* [Exercise]:
Transcribe exactly the entries from the "Screen dimensions: 607x329" line to the end, both included, minus pictures.

* [The input]:
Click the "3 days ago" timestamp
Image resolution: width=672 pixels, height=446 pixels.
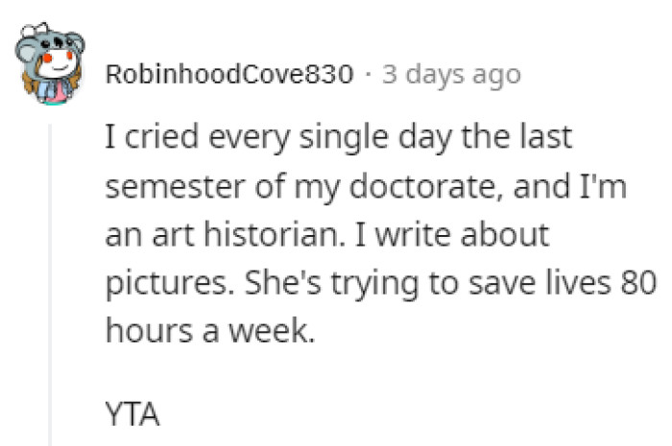451,75
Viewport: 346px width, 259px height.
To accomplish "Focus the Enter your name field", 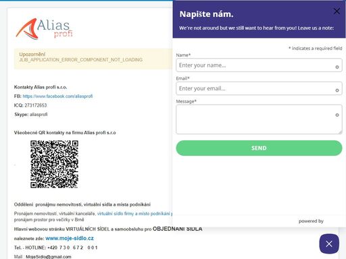I will [259, 65].
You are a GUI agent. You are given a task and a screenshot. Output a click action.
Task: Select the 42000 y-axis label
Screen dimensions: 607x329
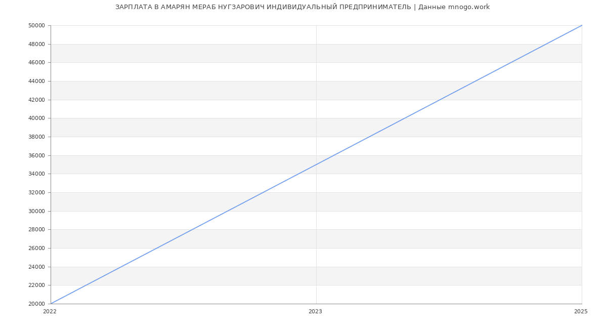(37, 100)
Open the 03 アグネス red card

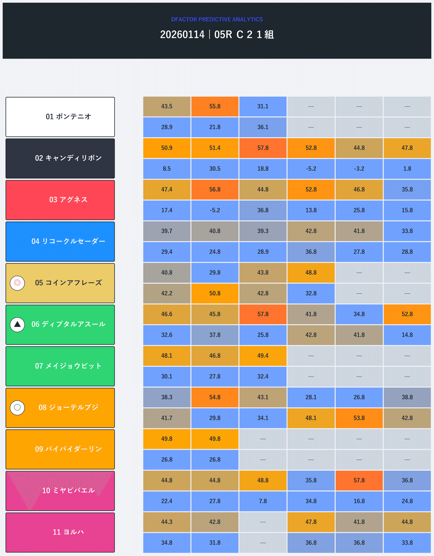click(x=60, y=200)
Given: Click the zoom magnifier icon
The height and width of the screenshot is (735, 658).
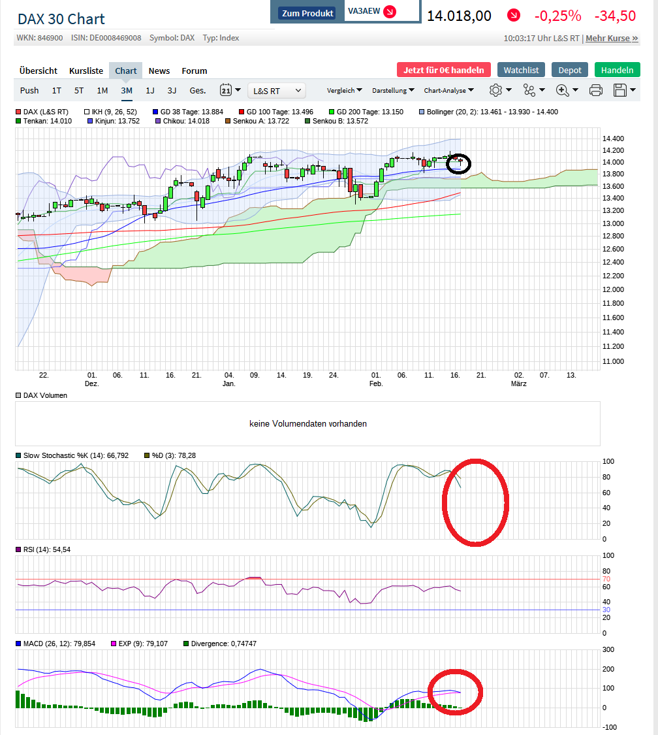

* [Answer space]:
Screen dimensions: 607x329
(37, 100)
Open the 03 アグネス red card

click(x=60, y=200)
Given: Click the zoom magnifier icon
The height and width of the screenshot is (735, 658).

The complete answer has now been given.